Dynamics of ~100-kyr glacial cycles during the early Miocene
1Department of Earth Sciences, Faculty of Geosciences, Utrecht University. Budapestlaan 4, 3584 CD Utrecht, The Netherlands
2Department of Geological Sciences, University of Florida, 241 Williamson Hall, P.O. Box 112120, Gainesville, Florida 32611, USA
3Institute for Marine and Atmospheric research Utrecht (IMAU), Utrecht University, Princetonplein 5, 3584 CC Utrecht, The Netherlands
*now at: School of Ocean and Earth Science, University of Southampton, National Oceanography Centre, Southampton, European Way, Southampton SO14 3ZH, UK
**now at: Department of Earth Sciences, University of Cambridge, Downing Street, Cambridge CB2 3EQ, UK
Abstract. Here, we present high-resolution stable isotope records from ODP Site 1264 in the South-Eastern Atlantic Ocean, which resolve the latest Oligocene to early Miocene (23.7–18.9 Ma) climate changes. Using an inverse modelling technique, we decomposed the oxygen isotope record into temperature and ice volume and found that the Antarctic ice sheet expanded during distinct episodes (e.g., Mi zones) of low short-term (~100-kyr) eccentricity forcing, which occur two to four long-term (400-kyr) eccentricity cycles apart. We argue that a~non-linear mechanism, such as the merging of (several) large East Antarctic ice sheets, caused the build-up of a larger ice sheet.

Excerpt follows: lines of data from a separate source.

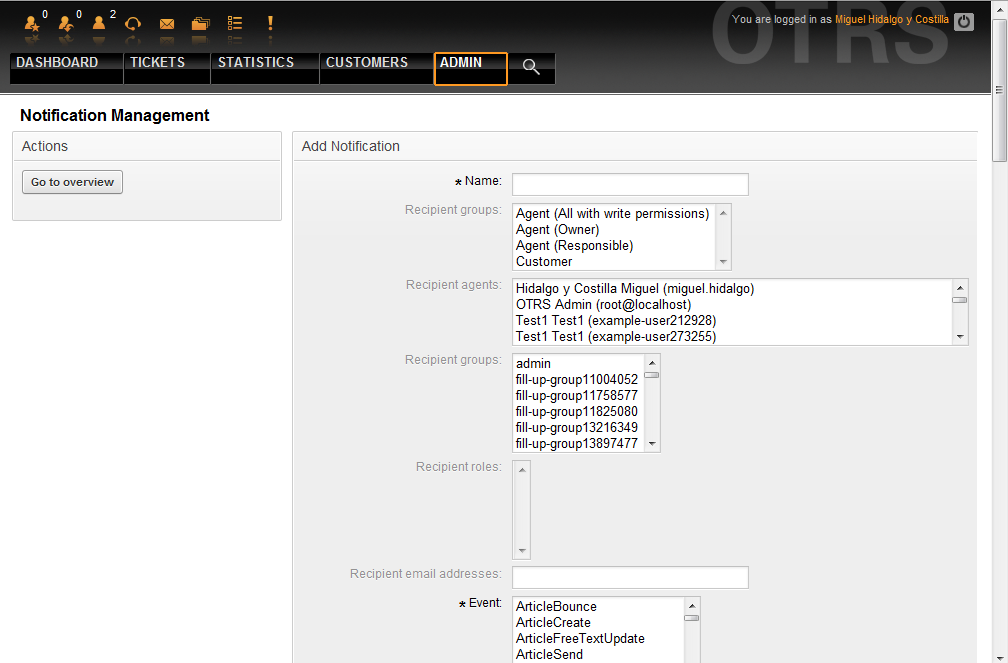Open search with the magnifying glass icon

tap(531, 67)
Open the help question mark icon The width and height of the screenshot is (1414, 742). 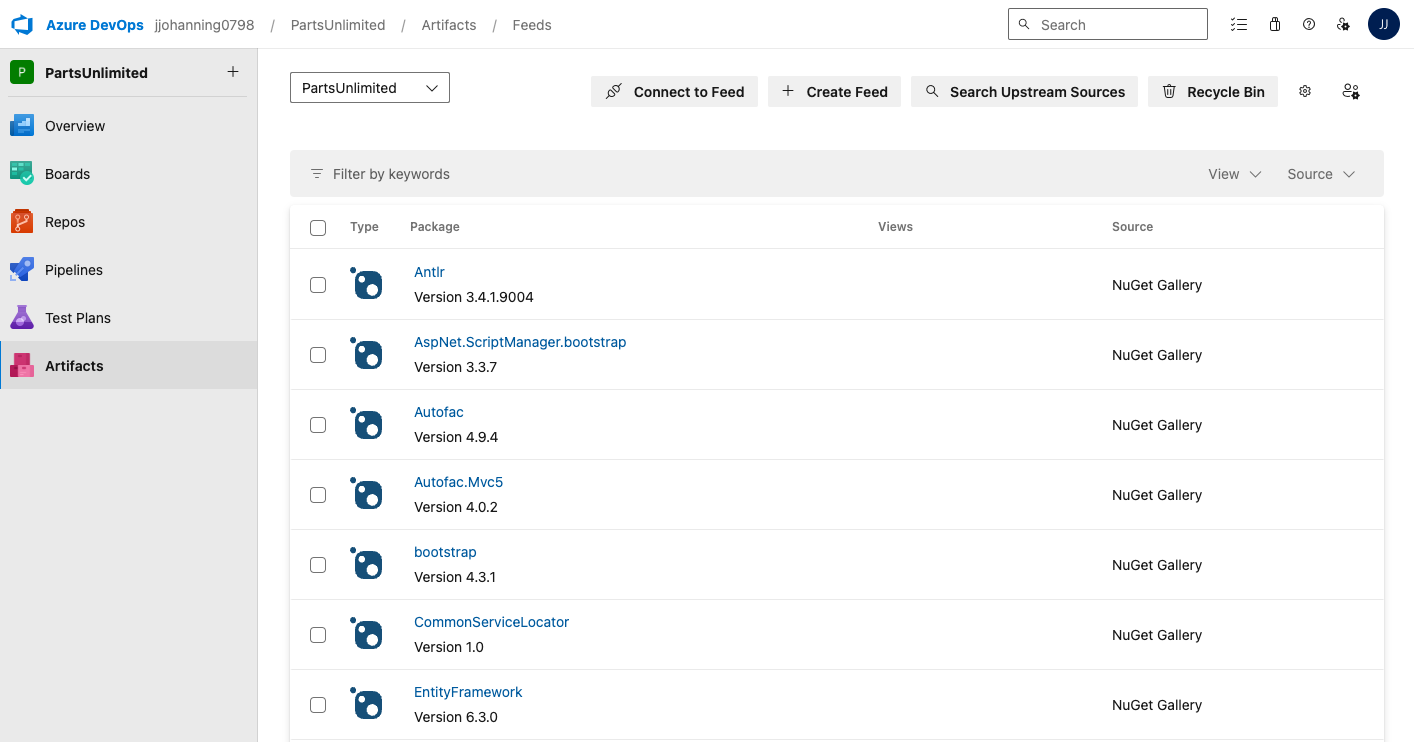pos(1309,24)
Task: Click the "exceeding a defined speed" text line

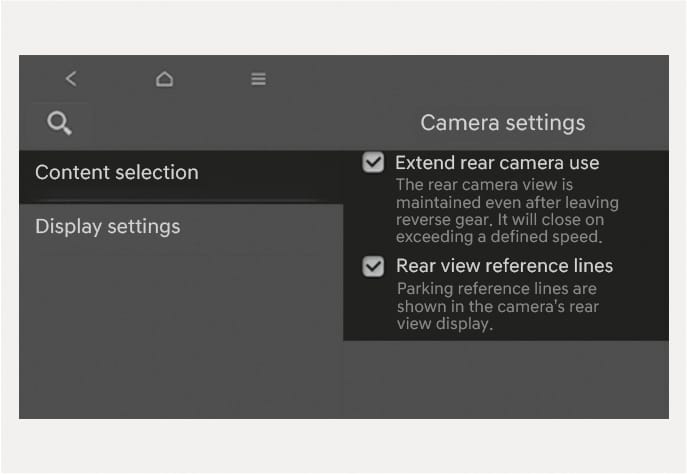Action: [499, 237]
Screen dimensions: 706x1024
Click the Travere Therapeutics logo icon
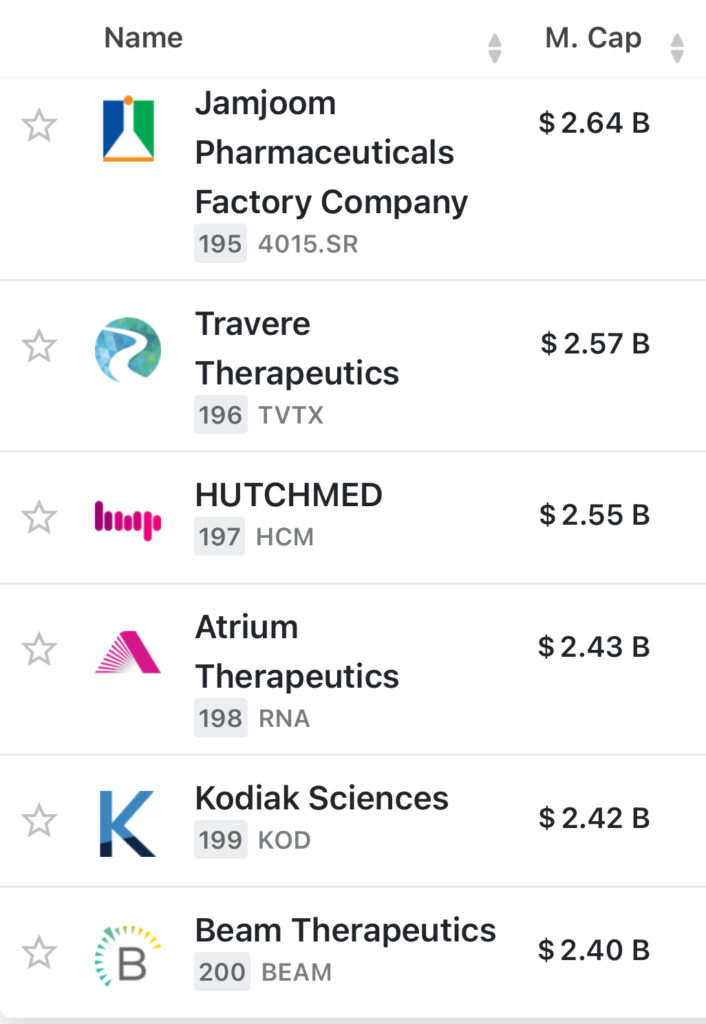tap(128, 349)
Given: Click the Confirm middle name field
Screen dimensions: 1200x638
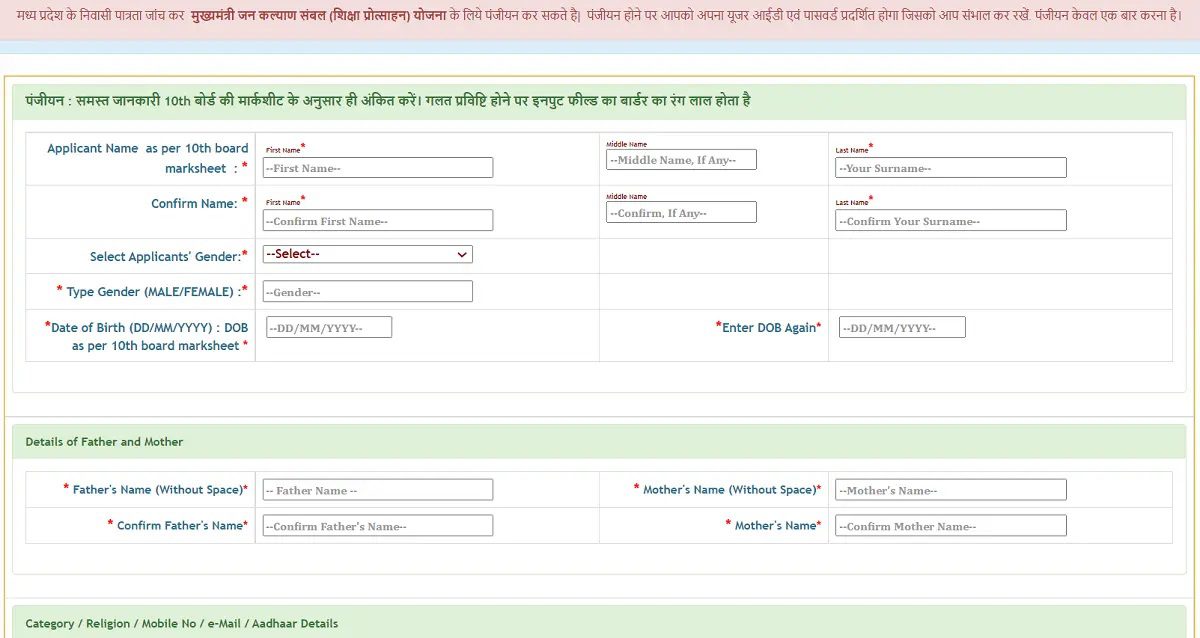Looking at the screenshot, I should click(681, 213).
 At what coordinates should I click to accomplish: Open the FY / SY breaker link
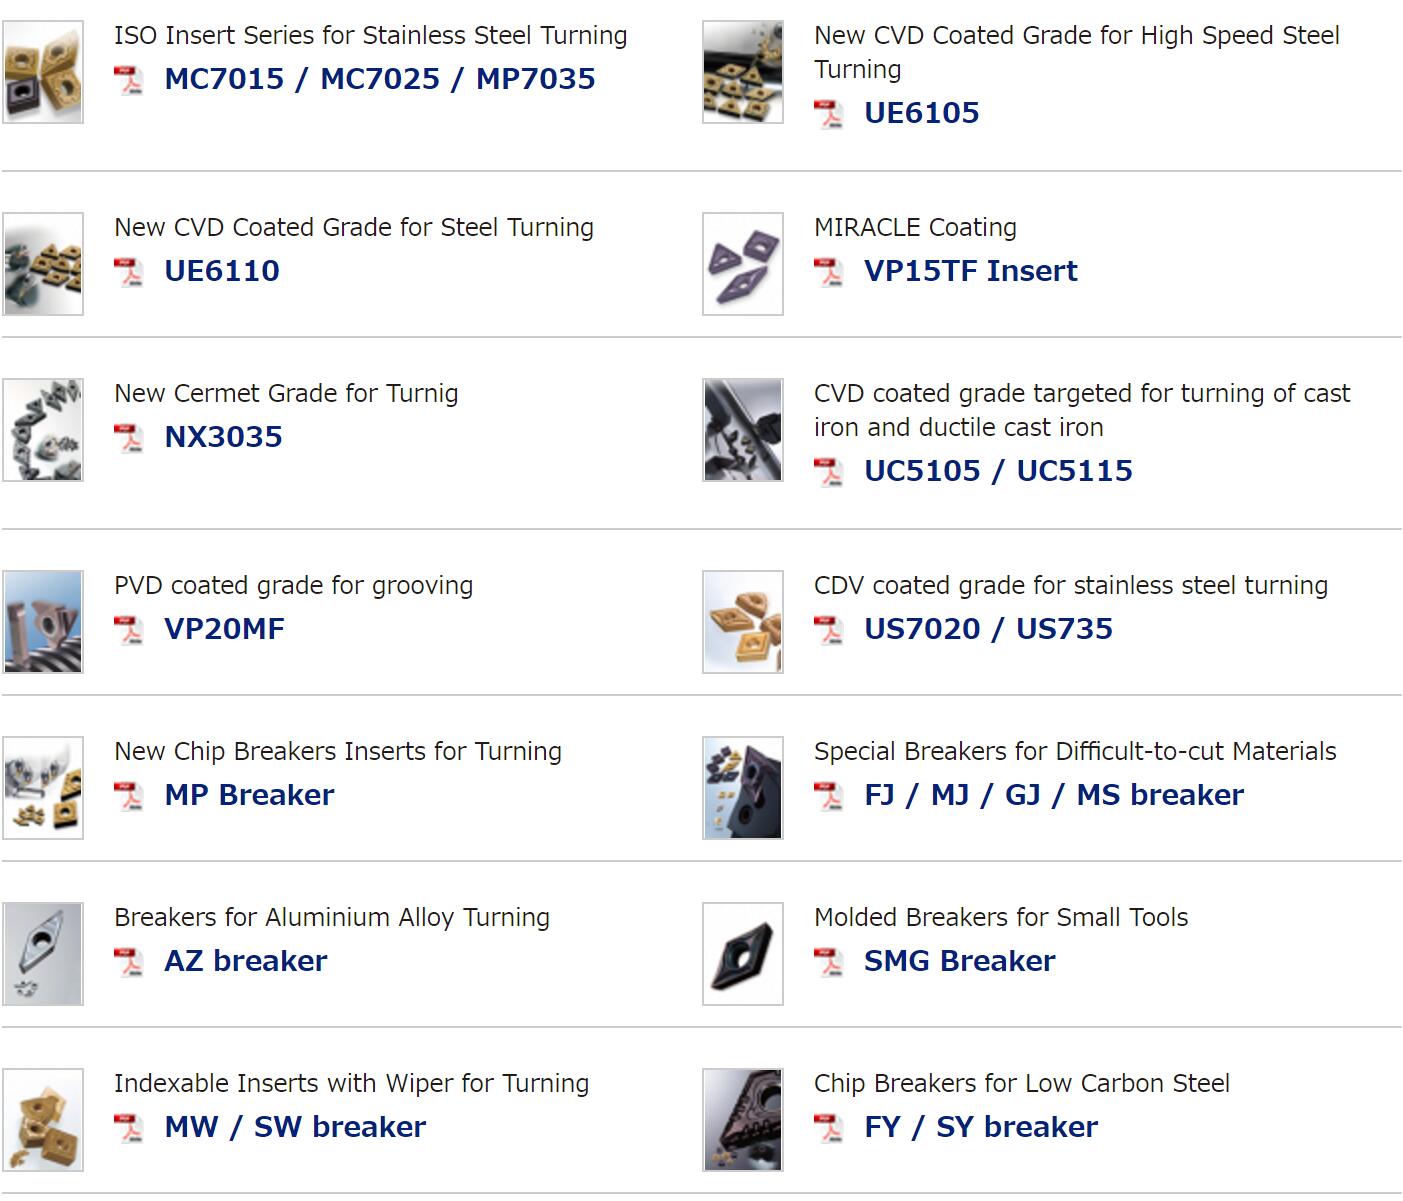(x=981, y=1127)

During the termination phases of these larger ice sheets, on the contrary, we find a more linear response of ice-sheet variability to orbital forcing and climate became highly sensitive to the ~100-kyr eccentricity cycle. At the Oligocene-Miocene transition the model output indicates a decrease in Northern Hemisphere temperatures such that a small ice cap could develop on Greenland. This Supports the hypothesis of a threshold response for the development of Northern Hemisphere land ice to decreasing pCO2.